George Bush has restored China's "most favoured nation" trading status which was withdrawn after the massacre of the students last year in Tiananmen Square.

He defended the move on the grounds that it would:
continue to promote the reforms for which the victims of Tiananmen gave their lives.
The Guardian 25 May
Isn't that a noble sentiment? No, because he then revealed that it was all to do with profit and votes as usual:
China buys about 6 billion dollars of American aircraft and wheat, chemicals, lumber and other products. Lose this market and we lose American jobs - aircraft workers in the West, farmers in the Great Plains, hi-tech employees in the North East.
The slimy hypocrisy of its politicians always was one of capitalism's most loathsome features.


Housing Problem (1)

The newspapers are fond of telling us about the "Housing Problem". According to them there are just not enough houses available.

Anyone who believes that should note recent developments in London's Docklands, reported in The Independent 29 May.
Housebuilders have been hit by a new slump in London's Docklands as buyers pull out of "special offers" deals. Only 130 out of the 1,600 new homes on the market were sold in the three months to April according to the research group DP3.
 So why is it we have a housing problem when the sellers are so desperate to get rid of the houses that they are offering all sorts of special offers?

The answer of course is that there is NO housing problem; it is a poverty problem. If you have enough money you can have a house tomorrow; if not - tough!


Housing Problem (2)

Since the end of the second World War we have had several Labour governments, all of which have set out confidently to solve the "housing problem".

Now scenting a possible future governmental role, the Labour Party have released a draft consultative document "A Strategy for Housing". True to form they are going to "solve" the problem again.

Before the homeless start dancing with joy however, it is worthwhile to note that previous Labour governments have failed miserably to address the problem.

Away back in July,1946 a more confident Labour government had its spokesman, Aneurin Bevan predicting;
When the next election occurs there will be no housing problem in Great Britain for the British working class.
We confidently predict that if and when we have a Labour government, and they in turn have been turfed out of office, there will still be a working class poverty problem posing as a "housing problem'.


William Morris

The Socialist Party will be publishing shortly an important new pamphlet, How We Live and How We Might Live by William Morris, with a Modern Assessment.

It is the perfect antidote to the poison of all those discredited left-wingers with their futile plans for reforming capitalism. It stands uncompromisingly for the new wageless, tradeless future.
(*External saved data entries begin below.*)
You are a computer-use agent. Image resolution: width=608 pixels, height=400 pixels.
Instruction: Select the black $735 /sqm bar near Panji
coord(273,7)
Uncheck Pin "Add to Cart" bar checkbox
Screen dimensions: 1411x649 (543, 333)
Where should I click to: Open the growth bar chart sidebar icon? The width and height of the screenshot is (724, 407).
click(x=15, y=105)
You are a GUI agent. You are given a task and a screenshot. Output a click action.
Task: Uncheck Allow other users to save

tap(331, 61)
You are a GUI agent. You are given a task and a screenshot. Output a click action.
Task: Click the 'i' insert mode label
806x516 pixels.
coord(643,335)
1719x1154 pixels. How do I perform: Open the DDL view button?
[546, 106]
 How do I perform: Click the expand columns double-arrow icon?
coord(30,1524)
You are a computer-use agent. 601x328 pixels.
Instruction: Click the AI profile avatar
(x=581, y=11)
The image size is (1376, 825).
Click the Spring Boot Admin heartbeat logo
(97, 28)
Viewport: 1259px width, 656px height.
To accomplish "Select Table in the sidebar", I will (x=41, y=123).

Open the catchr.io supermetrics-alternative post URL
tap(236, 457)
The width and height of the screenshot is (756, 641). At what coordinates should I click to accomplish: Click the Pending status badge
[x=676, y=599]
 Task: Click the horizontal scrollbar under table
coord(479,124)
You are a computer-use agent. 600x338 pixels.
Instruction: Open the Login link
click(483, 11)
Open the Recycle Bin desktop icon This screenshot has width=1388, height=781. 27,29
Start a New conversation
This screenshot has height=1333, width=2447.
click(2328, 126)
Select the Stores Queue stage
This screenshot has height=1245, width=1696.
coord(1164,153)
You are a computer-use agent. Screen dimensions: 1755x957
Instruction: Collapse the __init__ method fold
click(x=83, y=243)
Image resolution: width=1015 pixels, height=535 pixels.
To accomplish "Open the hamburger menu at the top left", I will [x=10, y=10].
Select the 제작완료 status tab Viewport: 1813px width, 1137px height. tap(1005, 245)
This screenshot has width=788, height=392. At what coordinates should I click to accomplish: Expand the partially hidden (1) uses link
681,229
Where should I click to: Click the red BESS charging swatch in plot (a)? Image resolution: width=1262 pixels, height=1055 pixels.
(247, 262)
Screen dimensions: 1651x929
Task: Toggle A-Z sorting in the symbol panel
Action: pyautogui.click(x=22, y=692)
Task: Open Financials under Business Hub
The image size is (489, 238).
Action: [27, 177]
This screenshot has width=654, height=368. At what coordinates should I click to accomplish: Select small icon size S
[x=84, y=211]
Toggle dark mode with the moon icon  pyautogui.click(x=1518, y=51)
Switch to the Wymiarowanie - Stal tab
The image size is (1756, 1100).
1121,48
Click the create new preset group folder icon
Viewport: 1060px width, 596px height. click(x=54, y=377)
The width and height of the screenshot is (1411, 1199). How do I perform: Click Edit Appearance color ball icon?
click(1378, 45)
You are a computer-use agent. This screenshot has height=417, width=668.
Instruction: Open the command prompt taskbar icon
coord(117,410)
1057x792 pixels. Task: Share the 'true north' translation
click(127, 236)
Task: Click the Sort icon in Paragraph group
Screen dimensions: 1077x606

To the cynics who carp about the difficulties of convincing the working class of the need to organise for a new socialist society, there is no better rejoinder than that of William Morris quoted in the Modern Assessment part of the pamphlet:
One man with an idea in his head is in danger of being considered a madman; two men with the same idea in common may be foolish, but can hardly be mad; ten men sharing an idea begin to act, a hundred draw attention as fanatics, a thousand and society begins to tremble, a hundred thousand and there is war abroad, and why only a hundred thousand? Why not a hundred million and peace upon the earth? You and I who agree together, it is we who have to answer that question.